A caravan was starting for Egypt, and as the Bethlehem khan was the first night's rest after leaving Zion, many friends of the travelers had come with them from Jerusalem and were now sorrowfully saying their last farewells. Naomi stood watching an old father tenderly kiss his departing son upon either cheek and then lay his hand upon the boy's head in blessing. A little lad, carrying his pet monkey, was lifted to the back of a camel, and Naomi was staring so intently that she did not see the serving-lad Jacob until he was close upon her.

"Thy aunt calls for thee," said he to Naomi. "The cart stands ready loaded and we start as soon as thou hast eaten."

"I would that we were going down into Egypt, Jacob," said Naomi, skipping toward the house as she spoke. "To ride to Jerusalem is nothing. We shall be back to-morrow in this very spot."

"Aye, if the robbers do not catch us," answered Jacob, wagging his head wisely. It was the first time he had been trusted to ride to Jerusalem with a load, and the responsibility weighed heavily upon him.

"Robbers? Aunt Miriam, will there be robbers on the way to-day, think you?"

Aunt Miriam paused in her brisk stepping about the room.

"Here is a bowl of hot pottage and a warm cake for thee, Naomi. Eat all of it," she commanded. "And talk not to me of robbers. In truth, there are as many robbers in the khan at Bethlehem as upon the length of Jerusalem highway. The caravan to Egypt will pay for straw for six camels and ten mules, will they, when I myself counted no less than twenty animals in their train? Jacob, bring hither the leader of the caravan that I may talk with him. Robbers, indeed! Robbers!"

Aunt Miriam's red cheeks and flashing eyes boded ill for the leader of the caravan for Egypt.

Naomi ate her lentil pottage and munched her cake leisurely in a quiet corner, but she had long finished her meal when Aunt Miriam was at last satisfied and ready to start.

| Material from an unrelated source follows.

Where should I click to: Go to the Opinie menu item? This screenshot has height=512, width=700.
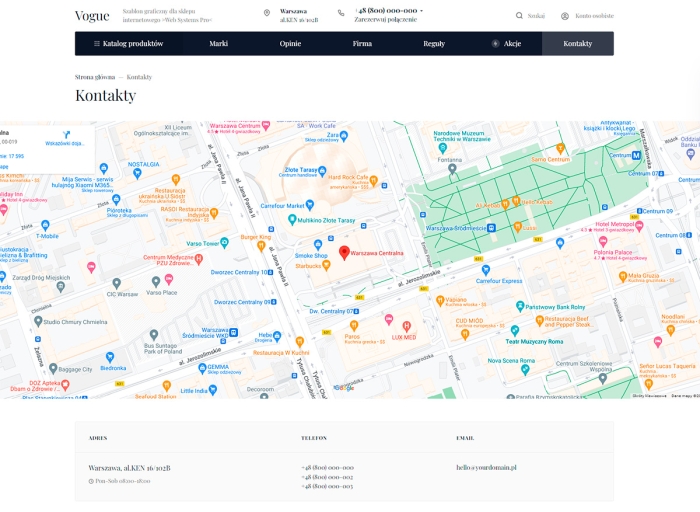(x=290, y=44)
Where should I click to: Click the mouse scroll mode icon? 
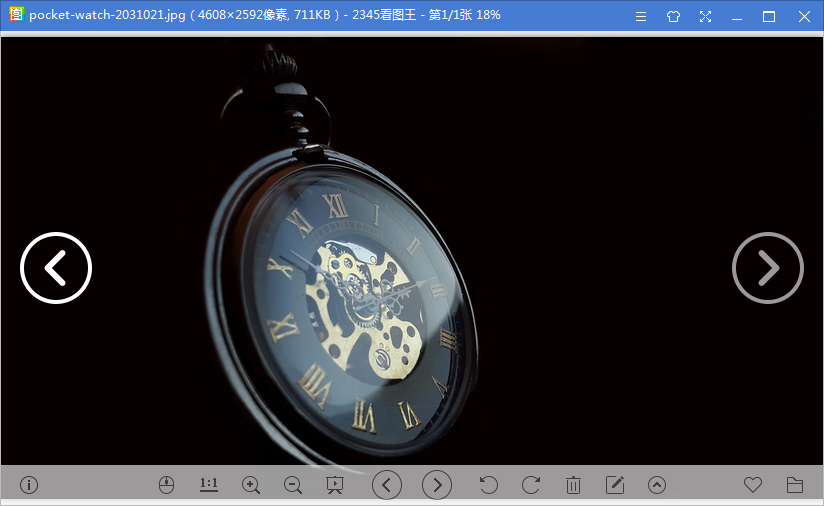pyautogui.click(x=167, y=485)
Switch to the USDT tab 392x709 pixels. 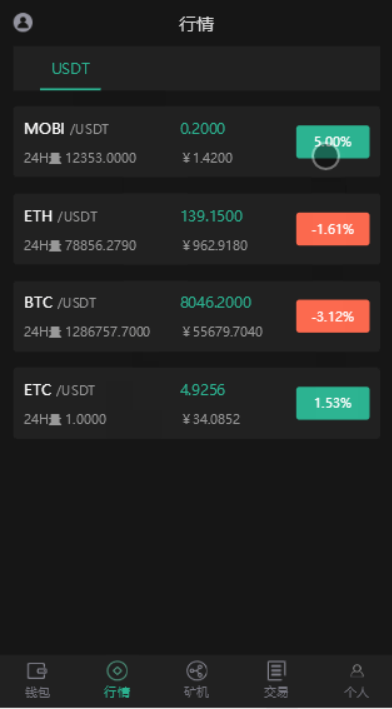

The bullock cart stood loaded with baskets piled high with great bunches of purple grapes. Over them were spread the dewy green leaves of the vine to protect the fruit from the sun and to keep it fresh and moist.

Aunt Miriam, with a sigh of relief, settled herself in place in the front of the cart. Naomi was tucked into a comfortable corner between two great brown baskets of woven rushes. Jacob, standing at the cattle's head, cracked his long whip, the animals strained forward, the cart wheels creaked and turned, and they were off for Jerusalem.